> [Action item] Each line that includes the word "will" should be copied from the records.

Stored data:

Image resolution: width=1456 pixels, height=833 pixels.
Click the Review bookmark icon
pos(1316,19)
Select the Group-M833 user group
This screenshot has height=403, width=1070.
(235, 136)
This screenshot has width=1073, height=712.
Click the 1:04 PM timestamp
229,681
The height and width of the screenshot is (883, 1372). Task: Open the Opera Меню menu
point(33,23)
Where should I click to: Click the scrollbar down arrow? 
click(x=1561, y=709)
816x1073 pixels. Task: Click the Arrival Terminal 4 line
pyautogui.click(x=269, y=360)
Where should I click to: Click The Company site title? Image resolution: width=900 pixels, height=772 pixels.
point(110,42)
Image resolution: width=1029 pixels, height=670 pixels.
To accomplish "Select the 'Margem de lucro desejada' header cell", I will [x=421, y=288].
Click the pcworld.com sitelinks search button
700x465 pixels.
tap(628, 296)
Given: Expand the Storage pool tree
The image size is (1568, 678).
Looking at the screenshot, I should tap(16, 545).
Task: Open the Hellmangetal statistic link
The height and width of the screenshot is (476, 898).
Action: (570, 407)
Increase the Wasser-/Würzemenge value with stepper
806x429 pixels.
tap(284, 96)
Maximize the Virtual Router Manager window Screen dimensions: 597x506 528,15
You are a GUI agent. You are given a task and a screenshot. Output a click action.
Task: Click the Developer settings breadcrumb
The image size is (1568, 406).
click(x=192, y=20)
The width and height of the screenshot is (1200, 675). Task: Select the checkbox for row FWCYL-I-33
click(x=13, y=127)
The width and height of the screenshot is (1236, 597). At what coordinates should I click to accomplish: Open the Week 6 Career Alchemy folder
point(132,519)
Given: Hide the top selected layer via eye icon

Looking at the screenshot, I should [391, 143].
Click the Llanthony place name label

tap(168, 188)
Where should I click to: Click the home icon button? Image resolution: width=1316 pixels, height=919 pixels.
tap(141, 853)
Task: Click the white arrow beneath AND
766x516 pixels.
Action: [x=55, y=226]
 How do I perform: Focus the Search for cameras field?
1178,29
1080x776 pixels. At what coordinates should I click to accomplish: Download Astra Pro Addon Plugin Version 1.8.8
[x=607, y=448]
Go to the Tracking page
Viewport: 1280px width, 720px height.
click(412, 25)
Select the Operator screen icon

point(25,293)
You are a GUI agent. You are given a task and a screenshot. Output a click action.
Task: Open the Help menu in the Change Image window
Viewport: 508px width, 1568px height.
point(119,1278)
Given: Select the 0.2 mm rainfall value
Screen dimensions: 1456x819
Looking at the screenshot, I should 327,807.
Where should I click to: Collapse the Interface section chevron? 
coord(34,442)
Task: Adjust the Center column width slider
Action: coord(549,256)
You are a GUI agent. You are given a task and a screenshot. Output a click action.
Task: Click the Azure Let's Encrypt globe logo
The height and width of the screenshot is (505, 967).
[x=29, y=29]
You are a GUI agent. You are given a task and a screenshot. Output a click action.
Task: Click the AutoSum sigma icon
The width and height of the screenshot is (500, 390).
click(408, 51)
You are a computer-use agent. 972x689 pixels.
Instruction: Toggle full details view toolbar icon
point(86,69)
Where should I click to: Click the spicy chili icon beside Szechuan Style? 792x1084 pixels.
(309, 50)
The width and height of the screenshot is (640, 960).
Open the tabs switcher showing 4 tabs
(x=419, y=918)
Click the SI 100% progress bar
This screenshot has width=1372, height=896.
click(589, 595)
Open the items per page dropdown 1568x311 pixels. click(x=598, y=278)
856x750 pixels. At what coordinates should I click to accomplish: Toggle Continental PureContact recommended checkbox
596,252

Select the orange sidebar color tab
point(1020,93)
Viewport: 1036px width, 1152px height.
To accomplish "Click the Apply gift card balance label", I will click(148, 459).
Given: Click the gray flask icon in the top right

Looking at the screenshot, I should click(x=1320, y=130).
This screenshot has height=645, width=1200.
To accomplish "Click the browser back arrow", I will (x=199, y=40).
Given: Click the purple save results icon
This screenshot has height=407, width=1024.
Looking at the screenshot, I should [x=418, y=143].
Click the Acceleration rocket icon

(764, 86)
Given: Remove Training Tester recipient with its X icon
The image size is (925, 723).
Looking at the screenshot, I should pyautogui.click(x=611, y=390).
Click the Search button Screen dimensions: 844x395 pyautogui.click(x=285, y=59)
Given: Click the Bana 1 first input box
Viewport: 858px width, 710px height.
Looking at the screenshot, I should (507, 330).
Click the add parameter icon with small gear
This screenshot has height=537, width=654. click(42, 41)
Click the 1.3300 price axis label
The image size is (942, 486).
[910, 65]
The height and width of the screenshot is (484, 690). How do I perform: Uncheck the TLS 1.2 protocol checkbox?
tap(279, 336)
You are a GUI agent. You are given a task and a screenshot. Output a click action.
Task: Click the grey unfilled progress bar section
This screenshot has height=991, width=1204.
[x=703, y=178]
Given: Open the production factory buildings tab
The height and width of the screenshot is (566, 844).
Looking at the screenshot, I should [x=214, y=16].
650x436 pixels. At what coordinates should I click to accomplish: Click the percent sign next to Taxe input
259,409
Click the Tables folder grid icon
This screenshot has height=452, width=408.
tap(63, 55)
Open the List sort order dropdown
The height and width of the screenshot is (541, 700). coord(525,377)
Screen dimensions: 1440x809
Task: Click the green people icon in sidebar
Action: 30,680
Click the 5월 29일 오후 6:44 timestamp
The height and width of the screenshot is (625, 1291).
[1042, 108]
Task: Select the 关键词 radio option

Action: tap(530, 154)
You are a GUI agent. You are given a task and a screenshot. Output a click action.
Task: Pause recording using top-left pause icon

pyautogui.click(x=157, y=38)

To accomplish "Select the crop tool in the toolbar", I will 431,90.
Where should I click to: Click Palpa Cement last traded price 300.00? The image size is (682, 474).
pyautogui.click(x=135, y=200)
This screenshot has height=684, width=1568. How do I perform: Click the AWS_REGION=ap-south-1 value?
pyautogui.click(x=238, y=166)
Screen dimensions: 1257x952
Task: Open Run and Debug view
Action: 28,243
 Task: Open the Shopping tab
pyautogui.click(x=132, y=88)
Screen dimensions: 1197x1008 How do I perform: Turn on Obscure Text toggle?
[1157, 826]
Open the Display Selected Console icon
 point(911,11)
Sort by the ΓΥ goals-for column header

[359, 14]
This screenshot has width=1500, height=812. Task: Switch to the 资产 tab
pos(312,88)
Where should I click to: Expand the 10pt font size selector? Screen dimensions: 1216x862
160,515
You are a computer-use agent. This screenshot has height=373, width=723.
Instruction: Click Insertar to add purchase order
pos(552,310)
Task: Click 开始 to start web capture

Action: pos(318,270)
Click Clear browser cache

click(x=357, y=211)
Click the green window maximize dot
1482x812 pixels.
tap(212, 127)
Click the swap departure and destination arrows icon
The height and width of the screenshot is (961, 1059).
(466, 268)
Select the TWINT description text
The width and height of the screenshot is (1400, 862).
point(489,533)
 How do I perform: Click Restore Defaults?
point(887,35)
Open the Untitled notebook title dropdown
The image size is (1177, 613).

> [Response to this exercise]
To accomplish "Select the 'Margem de lucro desejada' header cell", I will [x=421, y=288].
To accomplish "Click the Apply gift card balance label", I will click(148, 459).
To accomplish "Click the browser back arrow", I will (x=199, y=40).
To accomplish "Select the crop tool in the toolbar", I will 431,90.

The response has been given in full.